Your objective: Present as a numbered list every line of the rows from the line containing "This screenshot has width=664, height=1438." down to the line containing "click(x=420, y=142)", both included, and leave out any blank lines.
-- begin Input material --
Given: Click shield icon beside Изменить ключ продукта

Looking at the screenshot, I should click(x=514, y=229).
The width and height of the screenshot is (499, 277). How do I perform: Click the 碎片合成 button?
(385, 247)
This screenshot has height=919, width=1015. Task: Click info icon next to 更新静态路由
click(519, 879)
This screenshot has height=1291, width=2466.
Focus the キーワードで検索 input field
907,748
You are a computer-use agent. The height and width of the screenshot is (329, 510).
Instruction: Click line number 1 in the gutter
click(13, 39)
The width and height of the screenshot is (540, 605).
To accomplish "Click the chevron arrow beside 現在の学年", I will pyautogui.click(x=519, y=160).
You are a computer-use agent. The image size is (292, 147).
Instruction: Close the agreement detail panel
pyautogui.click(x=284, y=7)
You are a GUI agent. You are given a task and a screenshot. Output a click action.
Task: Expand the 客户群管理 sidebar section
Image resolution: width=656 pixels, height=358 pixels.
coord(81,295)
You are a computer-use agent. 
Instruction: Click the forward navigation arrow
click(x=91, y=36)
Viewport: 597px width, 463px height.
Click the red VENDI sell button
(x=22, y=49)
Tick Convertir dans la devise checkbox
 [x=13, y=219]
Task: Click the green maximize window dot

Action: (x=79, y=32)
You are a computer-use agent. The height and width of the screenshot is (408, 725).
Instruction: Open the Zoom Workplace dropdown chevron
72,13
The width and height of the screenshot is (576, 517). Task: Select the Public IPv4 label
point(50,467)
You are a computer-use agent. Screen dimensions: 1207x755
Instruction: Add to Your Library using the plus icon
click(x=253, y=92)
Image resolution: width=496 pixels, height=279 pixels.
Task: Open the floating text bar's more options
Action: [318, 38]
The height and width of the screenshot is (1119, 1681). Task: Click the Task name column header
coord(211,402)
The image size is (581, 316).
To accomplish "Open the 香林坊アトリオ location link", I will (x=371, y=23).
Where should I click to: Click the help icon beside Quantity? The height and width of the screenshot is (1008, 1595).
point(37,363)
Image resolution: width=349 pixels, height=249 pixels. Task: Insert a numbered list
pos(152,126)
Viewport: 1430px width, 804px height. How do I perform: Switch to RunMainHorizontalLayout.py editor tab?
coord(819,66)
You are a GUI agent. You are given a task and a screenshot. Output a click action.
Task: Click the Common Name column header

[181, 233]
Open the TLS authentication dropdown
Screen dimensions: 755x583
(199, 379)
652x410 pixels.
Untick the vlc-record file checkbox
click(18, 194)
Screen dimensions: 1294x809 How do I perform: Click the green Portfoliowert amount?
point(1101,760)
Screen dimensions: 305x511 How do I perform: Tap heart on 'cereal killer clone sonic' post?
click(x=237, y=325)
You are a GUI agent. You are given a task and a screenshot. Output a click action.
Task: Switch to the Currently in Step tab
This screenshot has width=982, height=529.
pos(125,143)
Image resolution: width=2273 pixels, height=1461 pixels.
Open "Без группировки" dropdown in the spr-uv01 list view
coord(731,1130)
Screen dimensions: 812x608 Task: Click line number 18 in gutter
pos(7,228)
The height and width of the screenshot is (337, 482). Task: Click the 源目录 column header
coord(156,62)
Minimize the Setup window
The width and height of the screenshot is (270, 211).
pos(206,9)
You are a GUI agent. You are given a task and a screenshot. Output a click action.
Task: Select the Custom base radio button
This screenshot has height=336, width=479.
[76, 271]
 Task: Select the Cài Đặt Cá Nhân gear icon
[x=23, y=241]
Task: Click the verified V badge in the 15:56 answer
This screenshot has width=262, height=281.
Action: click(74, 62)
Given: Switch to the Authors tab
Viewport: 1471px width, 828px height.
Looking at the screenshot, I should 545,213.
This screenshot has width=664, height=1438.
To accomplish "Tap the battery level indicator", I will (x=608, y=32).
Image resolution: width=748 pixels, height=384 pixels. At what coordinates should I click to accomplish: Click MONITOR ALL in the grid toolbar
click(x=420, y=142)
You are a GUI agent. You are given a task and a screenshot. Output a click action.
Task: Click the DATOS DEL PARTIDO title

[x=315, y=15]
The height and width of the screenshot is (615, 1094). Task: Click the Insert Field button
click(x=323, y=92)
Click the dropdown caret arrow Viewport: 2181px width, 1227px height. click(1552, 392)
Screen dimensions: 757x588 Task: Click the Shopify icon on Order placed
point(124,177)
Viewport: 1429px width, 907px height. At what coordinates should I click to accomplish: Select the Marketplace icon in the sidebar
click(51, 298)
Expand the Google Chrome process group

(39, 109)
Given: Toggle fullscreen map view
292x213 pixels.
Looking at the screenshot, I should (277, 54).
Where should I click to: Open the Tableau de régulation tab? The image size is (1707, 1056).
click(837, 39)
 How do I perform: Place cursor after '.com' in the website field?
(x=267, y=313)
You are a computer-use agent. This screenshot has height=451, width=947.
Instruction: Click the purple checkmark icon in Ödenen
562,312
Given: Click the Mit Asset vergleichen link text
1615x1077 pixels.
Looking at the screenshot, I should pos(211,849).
-- end Input material --
Full answer:
1. This screenshot has width=664, height=1438.
2. To accomplish "Tap the battery level indicator", I will (x=608, y=32).
3. Image resolution: width=748 pixels, height=384 pixels. At what coordinates should I click to accomplish: Click MONITOR ALL in the grid toolbar
4. click(x=420, y=142)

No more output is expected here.